**SELECTED PASSAGE**
The public is often portrayed as opposed to migration, and opinion polls do show it is a key issue for voters. But new research by NIESR, published today, finds that members of the public who work with migrants recognise the need for skilled migration. They also willingly acknowledge that they have benefited, writes Dr Heather Rolfe.
In October, Home Secretary Theresa May announced the government’s intention to crack down on ‘health tourists’ who, she argued, are placing our GP surgeries and hospitals under strain. When asked on Radio 4’s Today programme what the costs amounted to, she could only answer that the public feels it is “unfair” that migrants can use services and that they have the “feeling” that these users include people here illegally.
While we would want politicians to listen to the public, basing policy on public opinion is clearly problematic not least because, as Ben Page, director of Ipsos MORI points out, the public can be wrong. This has frequently been the case on the issue of migration, including when it comes to estimating populations:
“The public believes at least a quarter of the UK population was not born here – the actual figure is much lower.”
They also disagree and change their beliefs, attitudes and opinions over time. On an issue like migration they can hold a range of views. Scott Blinder, director of the Migration Observatory at the University of Oxford, reports the finding that migrants living in one’s own neighbourhood are the most popular with the general public, at odds with the general view that migration is harmful to Britain. So here it seems that political views and personal experiences may be at odds.
At NIESR we recently looked at public attitudes towards skilled migration and how these related to their own experiences of working with migrants. We found a similar picture. Individuals may hold some anti-immigration views but are more positive about their own workplace experiences.
Focus group participants were selected to include a range in terms of their general views about migration, but they were all people who worked with migrants, either settled or more recent. Despite some being generally opposed to immigration, and agreeing with the statement that “immigrants take jobs away from British workers,” they also agreed with the statement that “employers should be able to recruit migrants to work in jobs where their skills are needed.”
At the same time, they felt that issues affecting the supply of skills within the UK need to be addressed. These included equipping UK workers with the skills which employers need, which were seen as a mixture of technical skills and attitudes, often described as employability. To address this, the education system and young people themselves were seen as in need of change. There was a general consensus that those in the UK born now need to ‘up their game’ as labour markets become increasingly global, that employers want recruits who have wider perspectives and interests in life beyond the UK.
But employers were not seen as blameless. Recruitment of migrants, even at the highly skilled end, was seen as driven by cost considerations, to a greater extent than employers usually say. Migration was also seen as providing employers with a disincentive to provide training, and that young British people are losing out through lack of training investment – again, something that employers often dispute.
While heated at times, discussions cooled to more amicable agreement when it came to people’s own experiences of working with migrants – the benefits and the disadvantages. They talked of a range of benefits of working with people from different backgrounds, who brought different perspectives and approaches. Specific inputs included cultural understandings and languages in services working with customers and local migrant communities, craft skills in education and perspectives on design in architecture and engineering. A number of these differences were seen to benefit service users, for example in health and social work.
Participants were also inclined to agree with the statement that “teams which are diverse, in terms of gender, race and background, can often be more productive than ones where everyone is the same.” Many participants said they enjoyed working with migrants and that mixed teams were sometimes more positive and lively. Diverse teams were also seen to sometimes bring challenges, particularly in terms of communication, but the positives were seen to outweigh the negatives.
So when it comes to the workplace, migration seems to be a success story for some people at least. If Theresa May were to step into some of the workplaces of focus group participants – the NHS, schools, engineering companies, London Underground – she might find a different ‘feeling’ about migration. A positive one, where British workers are working alongside migrants, exchanging skills, knowledge and experiences and sharing an important part of their lives.
Dr Heather Rolfe is principal research fellow at the National Institute of Economic and Social Research.

**QUESTIONS**
a) In the migration article, what share of the UK population does the public believe was not born in the UK?
b) Echo the migration article word for word between "While heated at" and "and social work.", inclusive.
The data has no connection to the migration article.

**DATA EXTRACT**
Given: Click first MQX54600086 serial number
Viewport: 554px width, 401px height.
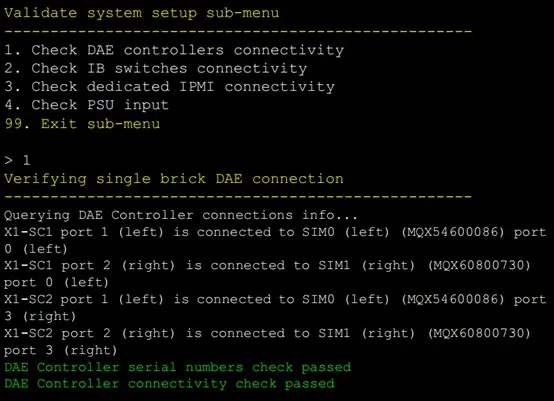Looking at the screenshot, I should (455, 232).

**ANSWER SECTION**
a) At least a quarter.

b)
While heated at times, discussions cooled to more amicable agreement when it came to people’s own experiences of working with migrants – the benefits and the disadvantages. They talked of a range of benefits of working with people from different backgrounds, who brought different perspectives and approaches. Specific inputs included cultural understandings and languages in services working with customers and local migrant communities, craft skills in education and perspectives on design in architecture and engineering. A number of these differences were seen to benefit service users, for example in health and social work.